Problem: Keep every character as it is and output all of the records.

** Dataset follows **

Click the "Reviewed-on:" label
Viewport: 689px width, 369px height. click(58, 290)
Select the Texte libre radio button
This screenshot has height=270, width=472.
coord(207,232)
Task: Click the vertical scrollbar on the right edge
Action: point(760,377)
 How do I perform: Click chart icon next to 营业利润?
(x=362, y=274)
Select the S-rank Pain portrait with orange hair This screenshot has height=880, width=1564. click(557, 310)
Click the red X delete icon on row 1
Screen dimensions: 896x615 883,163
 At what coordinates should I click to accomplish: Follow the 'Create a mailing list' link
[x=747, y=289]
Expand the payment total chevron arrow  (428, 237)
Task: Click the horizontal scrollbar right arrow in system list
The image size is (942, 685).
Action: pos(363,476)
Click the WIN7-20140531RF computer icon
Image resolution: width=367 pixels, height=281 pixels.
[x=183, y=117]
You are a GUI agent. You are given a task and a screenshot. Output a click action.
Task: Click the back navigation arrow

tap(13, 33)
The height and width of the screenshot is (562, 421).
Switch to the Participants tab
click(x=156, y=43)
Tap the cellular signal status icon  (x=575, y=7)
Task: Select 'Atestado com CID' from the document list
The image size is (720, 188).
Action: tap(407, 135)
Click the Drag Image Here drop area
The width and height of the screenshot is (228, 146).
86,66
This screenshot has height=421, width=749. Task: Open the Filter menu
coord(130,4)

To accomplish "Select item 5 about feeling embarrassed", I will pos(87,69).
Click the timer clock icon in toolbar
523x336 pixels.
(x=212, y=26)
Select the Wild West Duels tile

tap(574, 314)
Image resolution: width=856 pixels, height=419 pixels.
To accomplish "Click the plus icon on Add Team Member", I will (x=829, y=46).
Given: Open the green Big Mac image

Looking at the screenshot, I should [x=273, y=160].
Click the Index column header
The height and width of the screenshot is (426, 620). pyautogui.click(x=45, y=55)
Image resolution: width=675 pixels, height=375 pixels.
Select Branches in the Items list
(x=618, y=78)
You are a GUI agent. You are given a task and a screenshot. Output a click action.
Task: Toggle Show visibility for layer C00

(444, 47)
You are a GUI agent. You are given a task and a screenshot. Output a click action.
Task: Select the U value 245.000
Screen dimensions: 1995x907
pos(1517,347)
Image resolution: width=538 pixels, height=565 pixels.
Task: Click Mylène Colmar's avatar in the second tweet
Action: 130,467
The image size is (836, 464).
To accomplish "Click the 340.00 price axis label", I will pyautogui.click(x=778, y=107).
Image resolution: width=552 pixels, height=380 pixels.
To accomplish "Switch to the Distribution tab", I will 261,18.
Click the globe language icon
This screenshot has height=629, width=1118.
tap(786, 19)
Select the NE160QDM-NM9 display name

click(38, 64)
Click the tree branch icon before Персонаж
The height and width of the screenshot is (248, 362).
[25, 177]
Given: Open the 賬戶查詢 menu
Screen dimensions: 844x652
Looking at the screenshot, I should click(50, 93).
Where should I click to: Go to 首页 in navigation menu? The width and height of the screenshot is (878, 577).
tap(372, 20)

** End of Dataset **

Solution for this task:
Click the "Reviewed-on:" label
Viewport: 689px width, 369px height. click(58, 290)
Select the Texte libre radio button
This screenshot has height=270, width=472.
coord(207,232)
Task: Click the vertical scrollbar on the right edge
Action: point(760,377)
 How do I perform: Click chart icon next to 营业利润?
(x=362, y=274)
Select the S-rank Pain portrait with orange hair This screenshot has height=880, width=1564. click(557, 310)
Click the red X delete icon on row 1
Screen dimensions: 896x615 883,163
 At what coordinates should I click to accomplish: Follow the 'Create a mailing list' link
[x=747, y=289]
Expand the payment total chevron arrow  (428, 237)
Task: Click the horizontal scrollbar right arrow in system list
The image size is (942, 685).
Action: pos(363,476)
Click the WIN7-20140531RF computer icon
Image resolution: width=367 pixels, height=281 pixels.
[x=183, y=117]
You are a GUI agent. You are given a task and a screenshot. Output a click action.
Task: Click the back navigation arrow

tap(13, 33)
The height and width of the screenshot is (562, 421).
Switch to the Participants tab
click(x=156, y=43)
Tap the cellular signal status icon  (x=575, y=7)
Task: Select 'Atestado com CID' from the document list
The image size is (720, 188).
Action: tap(407, 135)
Click the Drag Image Here drop area
The width and height of the screenshot is (228, 146).
86,66
This screenshot has height=421, width=749. Task: Open the Filter menu
coord(130,4)

To accomplish "Select item 5 about feeling embarrassed", I will pos(87,69).
Click the timer clock icon in toolbar
523x336 pixels.
(x=212, y=26)
Select the Wild West Duels tile

tap(574, 314)
Image resolution: width=856 pixels, height=419 pixels.
To accomplish "Click the plus icon on Add Team Member", I will (x=829, y=46).
Given: Open the green Big Mac image

Looking at the screenshot, I should [x=273, y=160].
Click the Index column header
The height and width of the screenshot is (426, 620). pyautogui.click(x=45, y=55)
Image resolution: width=675 pixels, height=375 pixels.
Select Branches in the Items list
(x=618, y=78)
You are a GUI agent. You are given a task and a screenshot. Output a click action.
Task: Toggle Show visibility for layer C00

(444, 47)
You are a GUI agent. You are given a task and a screenshot. Output a click action.
Task: Select the U value 245.000
Screen dimensions: 1995x907
pos(1517,347)
Image resolution: width=538 pixels, height=565 pixels.
Task: Click Mylène Colmar's avatar in the second tweet
Action: 130,467
The image size is (836, 464).
To accomplish "Click the 340.00 price axis label", I will pyautogui.click(x=778, y=107).
Image resolution: width=552 pixels, height=380 pixels.
To accomplish "Switch to the Distribution tab", I will 261,18.
Click the globe language icon
This screenshot has height=629, width=1118.
tap(786, 19)
Select the NE160QDM-NM9 display name

click(38, 64)
Click the tree branch icon before Персонаж
The height and width of the screenshot is (248, 362).
[25, 177]
Given: Open the 賬戶查詢 menu
Screen dimensions: 844x652
Looking at the screenshot, I should click(50, 93).
Where should I click to: Go to 首页 in navigation menu? The width and height of the screenshot is (878, 577).
tap(372, 20)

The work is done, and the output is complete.